Hacker News new | ask | show | jobs
Projell.com – Simple APIs for synthetic data generation
6 points by sumitsrivastava 2446 days ago
Hi, I'm Sumit Srivastava, founder of Projell.com . We made this after dealing with the data hell like low data availability, high data procuring cost, huge time sink for data collection, and privacy concerns over the user data.

This prompted me to build an easy way to generate synthetic data for machine learning models. This primarily uses GANs, but we use techniques which are most efficient for specific usecases.

Areas where we've found it useful are biomedical, drone imagery, satellite imagery, retail, and autonomous mobility.

As already prominent in the ImageNet challenge, the state of the art is using synthetic data to gain higher accuracy. [ https://paperswithcode.com/sota/image-classification-on-imagenet ]

Google, for their autonomous vehicles, used millions of miles of real driving data and billions of miles of synthetic data. It is clear where the world is moving towards.
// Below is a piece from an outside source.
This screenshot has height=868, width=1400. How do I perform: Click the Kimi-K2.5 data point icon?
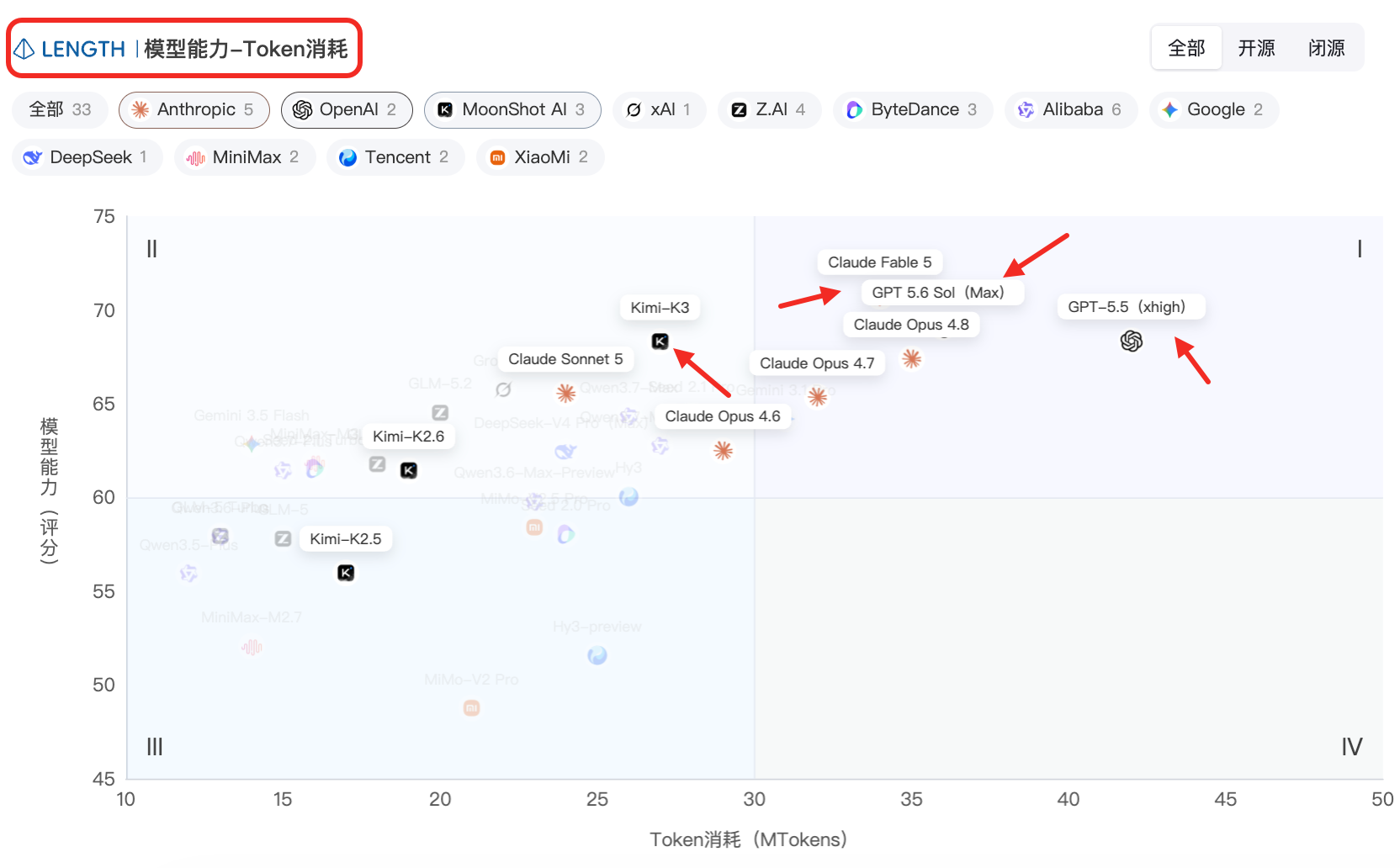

I would be happy to share the tools with everyone since dealing with data is something we struggled with and don't want anyone to struggle anymore. This is probably only the first step towards building something robust that can reduce as much data hassles as possible, if not all.

3 comments

Hey, interesting idea! How do you plan to deal with the sparce dataset in models? Let's suppose I have a biomedical dataset of 200 images, is there a minimum dataset requirement?
Hi, Farmify! This is a great question. I have designed it with medical data (among other challenging verticals) in mind too. Infact, one of the medical companies we're working with has exactly the same problem as yours: sparse data. High cost and privacy is deflecting them from what can be said as having better ML models fast. For them, we see what can be the generalised anomalies and scale those anomalies up to a background dataset. This helps us take care of the the limitations of the datasets they already have with them.

Not a minimum dataset requirement for now, but yeah- the more the merrier.

Hi folks, OP here! Happy to answer any questions you might be wondering about.
Hi! What kind of data are you planning to generate? Is it images only?